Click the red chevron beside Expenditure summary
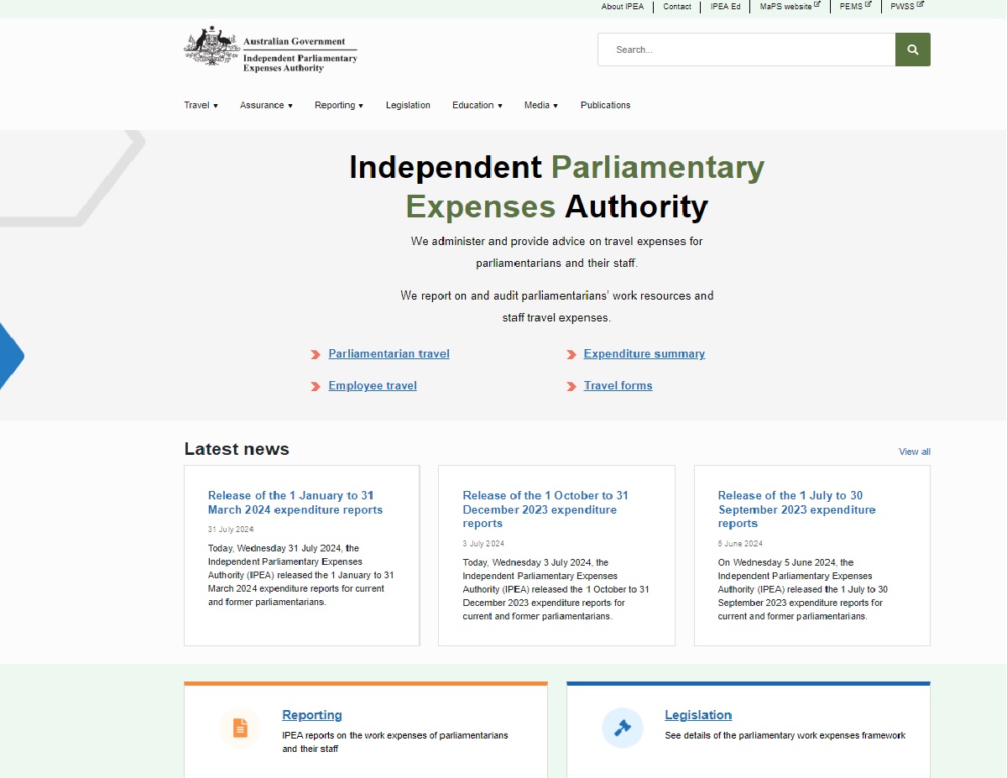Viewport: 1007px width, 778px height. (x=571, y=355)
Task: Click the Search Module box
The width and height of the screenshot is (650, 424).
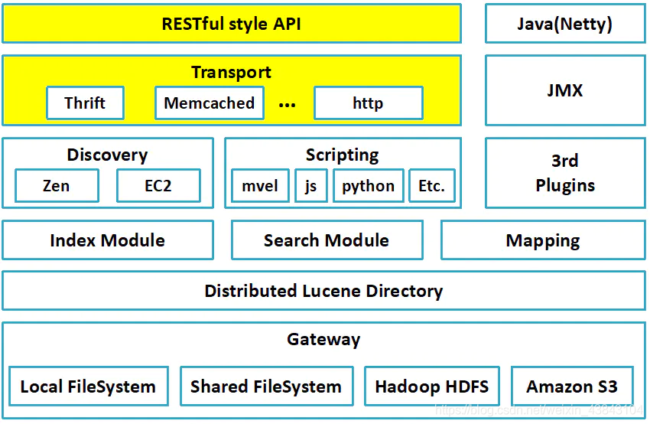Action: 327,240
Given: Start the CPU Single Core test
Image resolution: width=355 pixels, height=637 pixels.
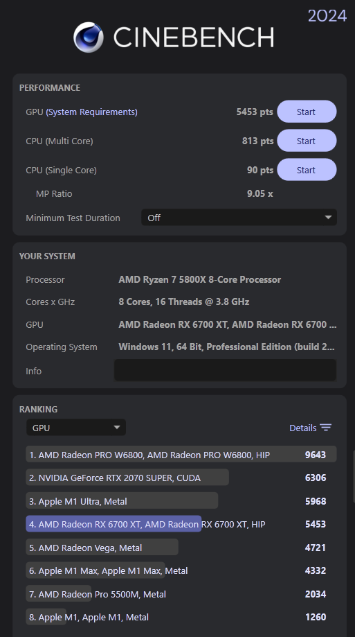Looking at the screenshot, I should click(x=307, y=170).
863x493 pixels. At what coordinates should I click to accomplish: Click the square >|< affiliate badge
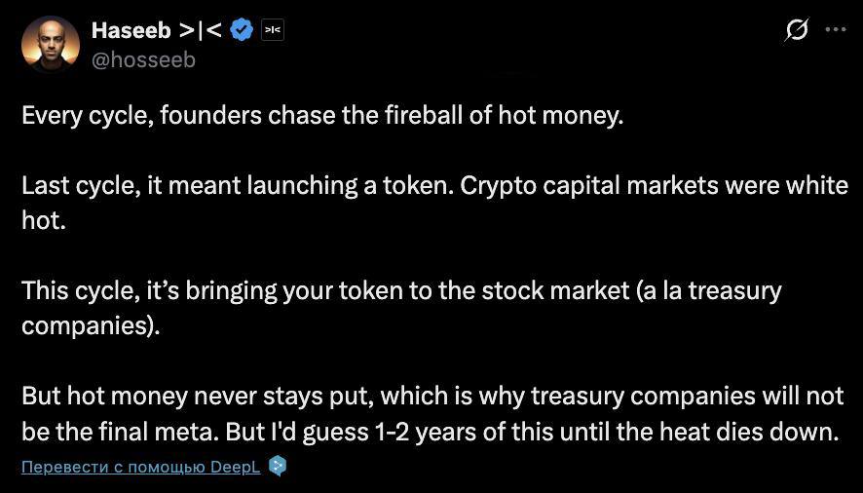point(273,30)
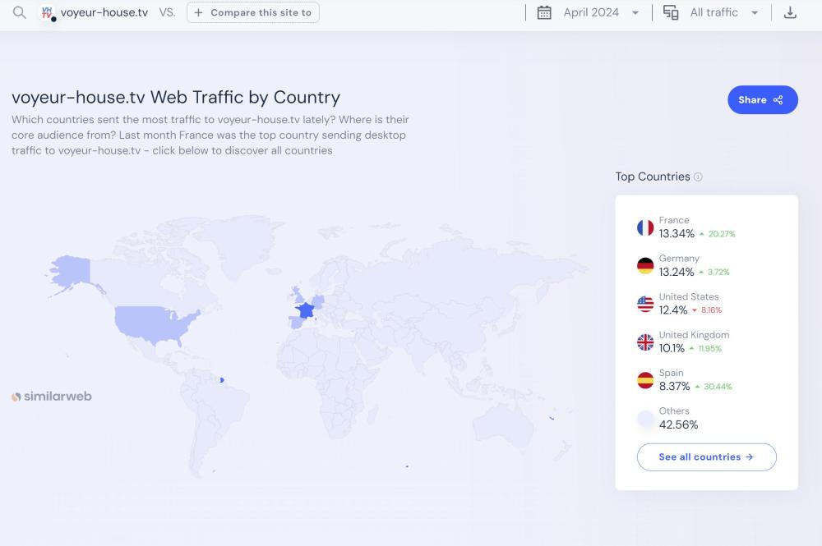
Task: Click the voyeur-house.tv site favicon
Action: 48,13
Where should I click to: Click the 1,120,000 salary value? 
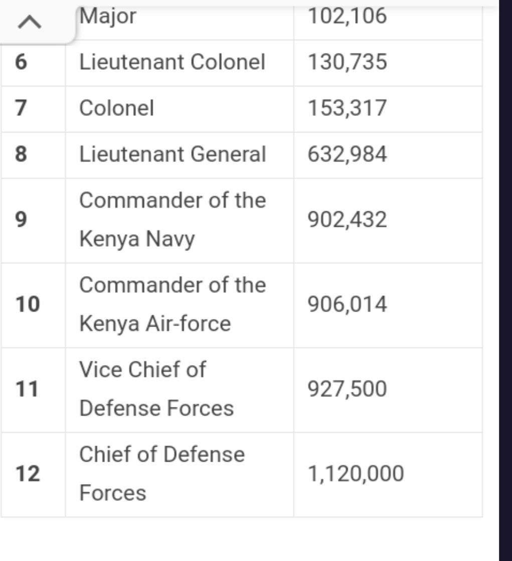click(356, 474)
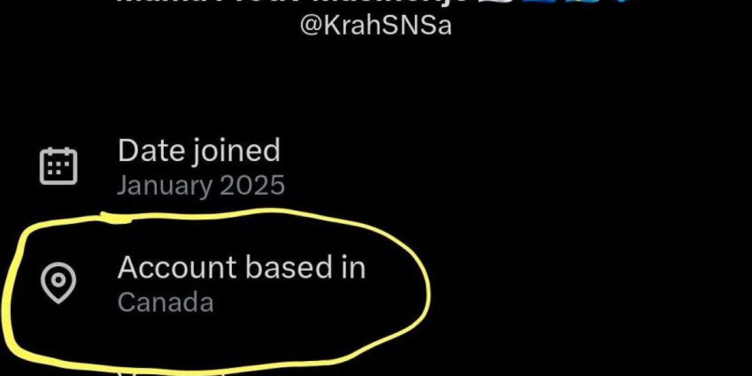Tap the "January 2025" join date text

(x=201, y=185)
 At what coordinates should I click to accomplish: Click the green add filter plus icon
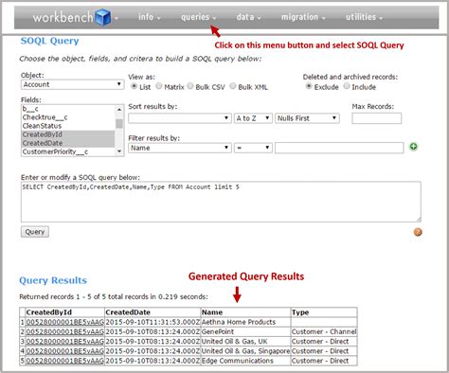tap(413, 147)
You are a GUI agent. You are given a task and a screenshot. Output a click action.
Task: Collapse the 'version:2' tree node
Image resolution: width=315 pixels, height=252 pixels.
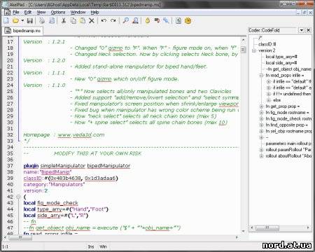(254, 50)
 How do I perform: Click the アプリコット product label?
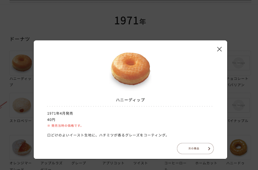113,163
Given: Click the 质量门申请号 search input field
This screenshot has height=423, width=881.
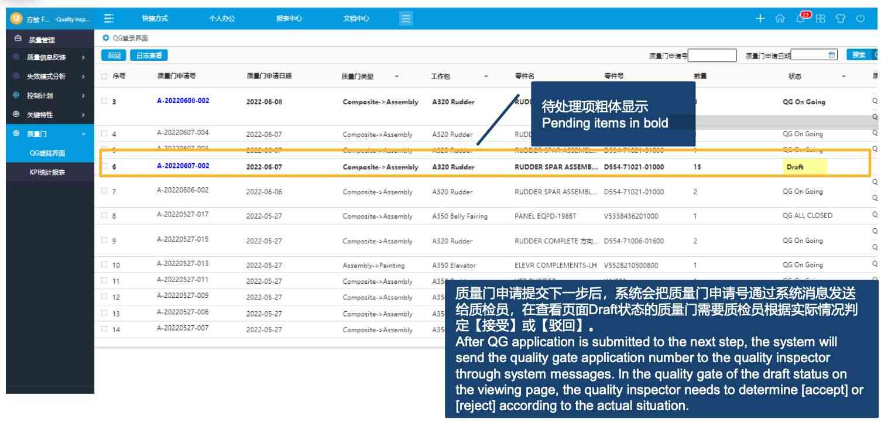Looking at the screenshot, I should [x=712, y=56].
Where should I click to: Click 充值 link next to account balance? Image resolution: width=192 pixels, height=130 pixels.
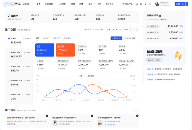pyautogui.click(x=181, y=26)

++++++++++++++++++++

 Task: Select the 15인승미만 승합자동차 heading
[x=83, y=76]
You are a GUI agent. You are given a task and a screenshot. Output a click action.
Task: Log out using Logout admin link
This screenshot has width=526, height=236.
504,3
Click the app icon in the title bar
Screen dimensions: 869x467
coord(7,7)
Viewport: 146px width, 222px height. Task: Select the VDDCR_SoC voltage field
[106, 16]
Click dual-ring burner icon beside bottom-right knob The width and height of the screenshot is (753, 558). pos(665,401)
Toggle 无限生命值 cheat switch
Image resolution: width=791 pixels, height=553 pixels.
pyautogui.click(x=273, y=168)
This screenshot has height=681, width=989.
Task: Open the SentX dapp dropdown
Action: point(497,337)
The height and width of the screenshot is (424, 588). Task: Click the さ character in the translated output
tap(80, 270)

++++++++++++++++++++

- **Task to carry out**
With the pictures omitted, restate word for word the lines above from the line that has "The width and height of the screenshot is (650, 424)." up to and including the line that has "Task: Collapse the 'version:2' tree node", and no other lines.

- **Written response**
The width and height of the screenshot is (650, 424).
Action: 327,240
Given: Start the CPU Single Core test
Image resolution: width=355 pixels, height=637 pixels.
Looking at the screenshot, I should click(x=307, y=170).
863x493 pixels. At what coordinates should I click to accomplish: Click the square >|< affiliate badge
point(273,30)
Task: Click the voyeur-house.tv site favicon
Action: 48,13
Where should I click to: Click the 1,120,000 salary value? 
click(356, 474)
Tap the "January 2025" join date text

(x=201, y=185)
 At what coordinates should I click to accomplish: Click the green add filter plus icon
tap(413, 147)
You are a GUI agent. You are given a task and a screenshot. Output a click action.
Task: Collapse the 'version:2' tree node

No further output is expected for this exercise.